Canada volgt voor het beheer van maritieme activiteiten een doelstellinggerichte benadering, die ook ondersteuning biedt bij het beslechten van sectoroverschrijdende conflicten. Australië is al ver gevorderd in de toepassing van driedimensionele maritieme zonering, waarbij het een breed scala aan belanghebbenden betrekt.

Met Europese middelen gefinancierde projecten

Op basis van de doelstelling Europese territoriale samenwerking kan het Europees Fonds voor Regionale Ontwikkeling (EFRD) projecten inzake ruimtelijke ontwikkeling steunen, waarvan er verschillende relevant zijn voor MRO[19]. Daarbij gaat het om kartering, gemeenschappelijke criteria voor MRO en transnationale benaderingswijzen van het beheer van de verschillende vormen van zeegebruik.

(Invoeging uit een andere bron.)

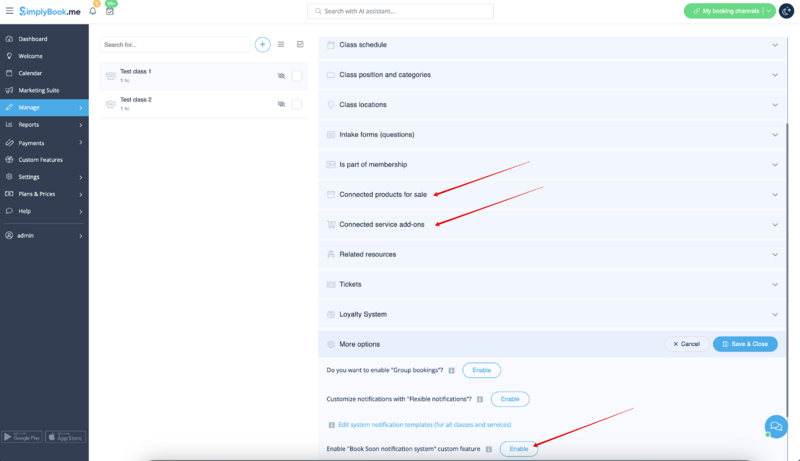This screenshot has width=800, height=461.
Task: Click info icon beside Group bookings question
Action: 452,370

Sinds de jaren 80 wordt multidisciplinair onderzoek in kust- en mariene wetenschappen gesteund door de EU-onderzoeksprogramma's. Onderzoek naar kusterosie en -overstroming, GBKG en drempels van mariene ecosystemen is bijzonder relevant. MESMA is vooral gericht op het monitoren en evalueren van ruimtelijk beheerde gebieden en zal leiden tot de ontwikkeling van innovatieve methoden en geïntegreerde planologische strategieën. HERMES heeft tot doel inzicht te verwerven in de ecosystemen aan Europa's diepe deel van de oceaanrand[20].

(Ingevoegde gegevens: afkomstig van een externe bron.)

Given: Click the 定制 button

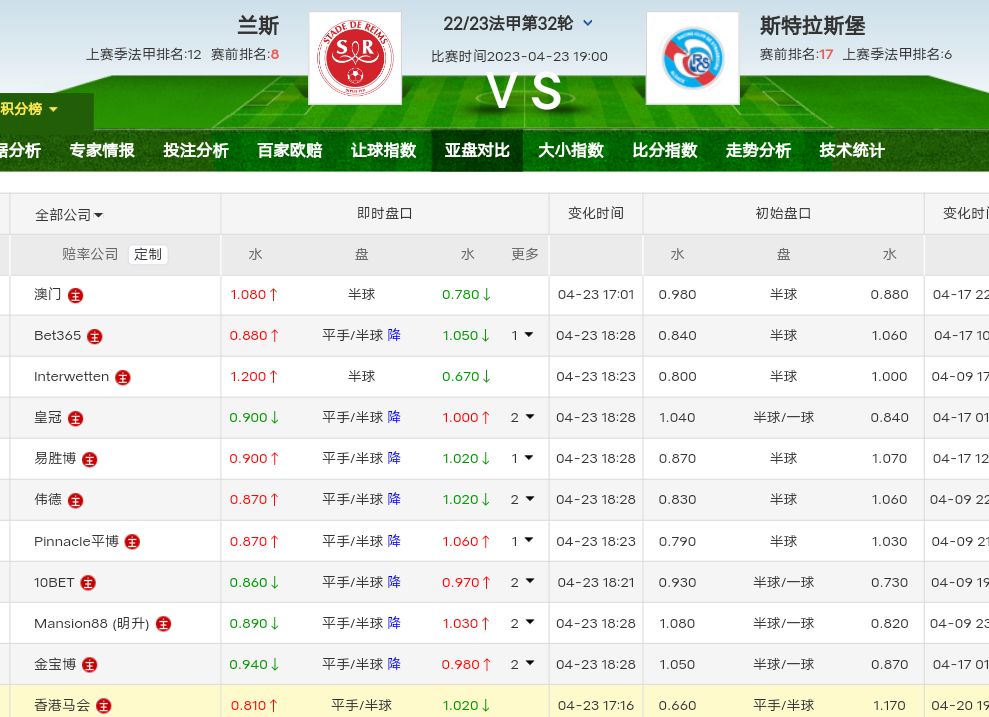Looking at the screenshot, I should [148, 254].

In het kader van het TEN-T-programma kunnen prioritaire projecten en voorbereidende onderzoeken rond "snelwegen op zee" steun krijgen van MARCO POLO II, regionale of O&O-fondsen. Momenteel lopen er dergelijke projecten voor de Baltische Zee, West-Europa, de westelijke en oostelijke Middellandse Zee en de Zwarte Zee. De grensoverschrijdende samenwerkingsprogramma’s in het kader van het Europees nabuurschaps- en partnerschapsinstrument (ENPI) zullen in de periode 2007-2013 projecten kunnen ondersteunen in daarvoor in aanmerking komende gebieden in de Baltische Zee, de Middellandse Zee en de Zwarte Zee[21].

INTERNATIONALE EN EU-INSTRUMENTEN MET GEVOLGEN VOOR MARITIEME RUIMTELIJKE ORDENING

Internationale instrumenten

Het Verdrag van de Verenigde Naties inzake het recht van de zee (UNCLOS)[22] zorgt voor een evenwicht in de rechten en belangen van onder meer vlaggenstaten, kuststaten en havenstaten. De indeling van zeeën en oceanen in maritieme zones, waarvan sommige pas na opeising door een kuststaat onder de jurisdictie van die staat ressorteren, is bijzonder relevant.

Belangrijk is ook het principe van vrijheid van scheepvaart, dat door het UNCLOS wordt gegarandeerd mits voldaan wordt aan de regels en normen inzake maritieme veiligheid en bescherming van het mariene milieu.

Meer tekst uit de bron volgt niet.